[[ DATASET RECORDS, beginning ]]
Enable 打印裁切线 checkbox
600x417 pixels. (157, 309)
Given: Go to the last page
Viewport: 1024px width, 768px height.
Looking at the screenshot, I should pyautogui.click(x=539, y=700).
[[ DATASET RECORDS, end ]]
- WHAT TO DO: Every entry above must be returned word for word.

- FINISHED TASK:
Enable 打印裁切线 checkbox
600x417 pixels. (157, 309)
Given: Go to the last page
Viewport: 1024px width, 768px height.
Looking at the screenshot, I should pyautogui.click(x=539, y=700).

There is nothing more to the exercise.